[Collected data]
- - - - - - -

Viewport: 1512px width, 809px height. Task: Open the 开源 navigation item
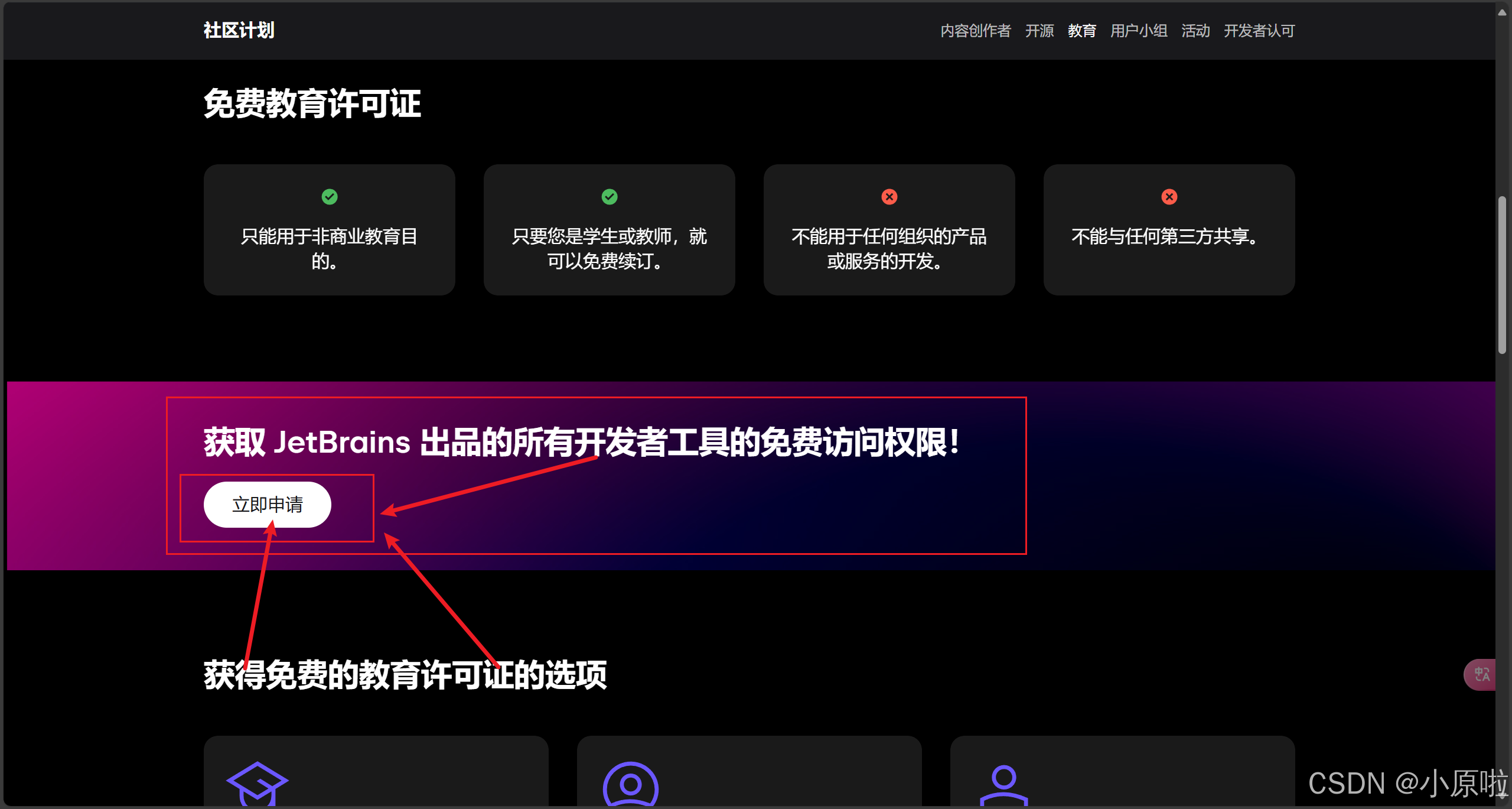pyautogui.click(x=1040, y=31)
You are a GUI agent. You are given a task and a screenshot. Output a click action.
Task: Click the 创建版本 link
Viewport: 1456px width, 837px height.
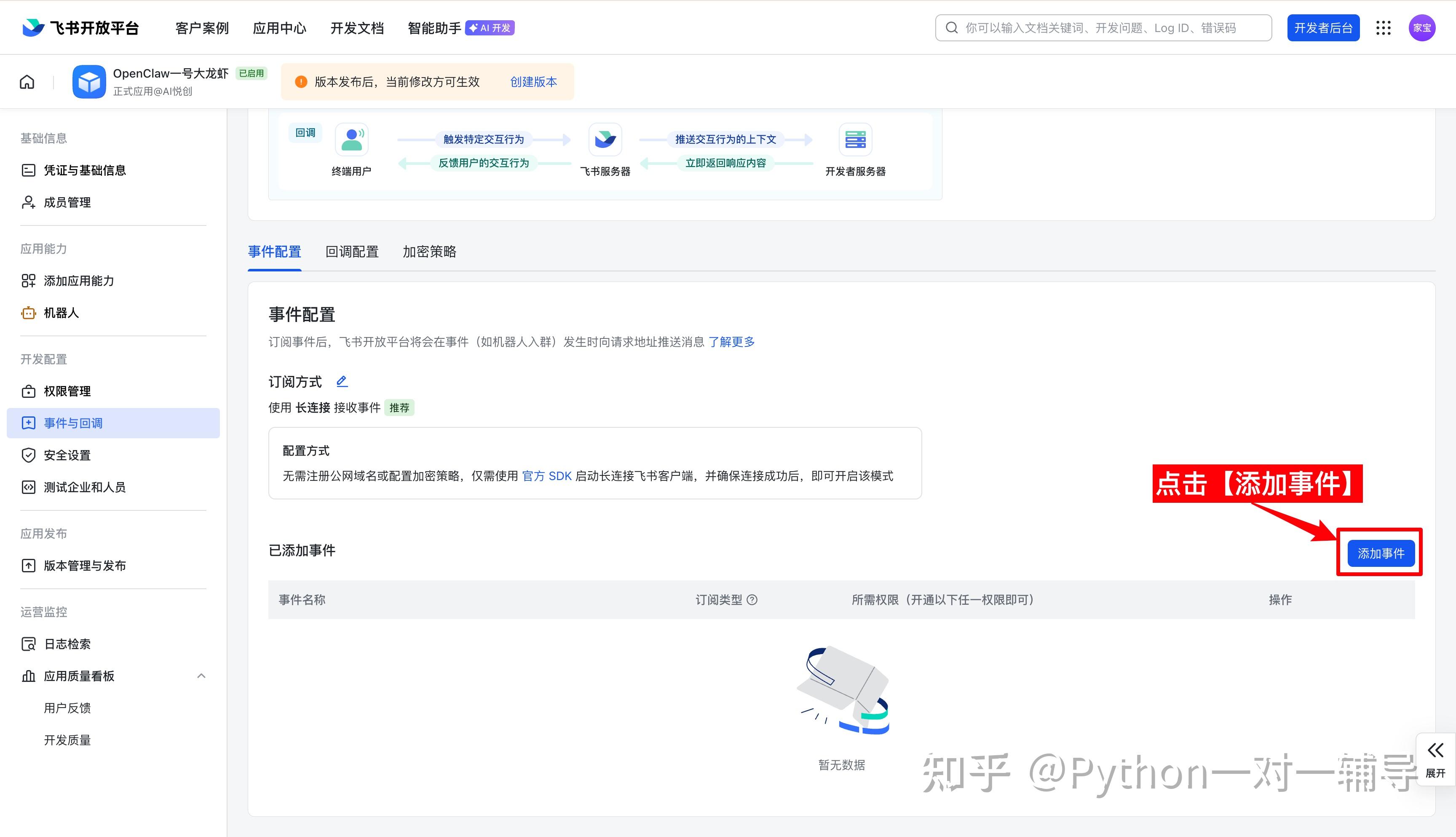533,82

- - - - - - -

- **Exercise prompt**
The entries above are to be repeated in full, except for their pictures.

- **Answer for this exercise**
Viewport: 1512px width, 809px height. Task: Open the 开源 navigation item
pyautogui.click(x=1040, y=31)
You are a GUI agent. You are given a task and a screenshot. Output a click action.
Task: Click the 创建版本 link
Viewport: 1456px width, 837px height.
533,82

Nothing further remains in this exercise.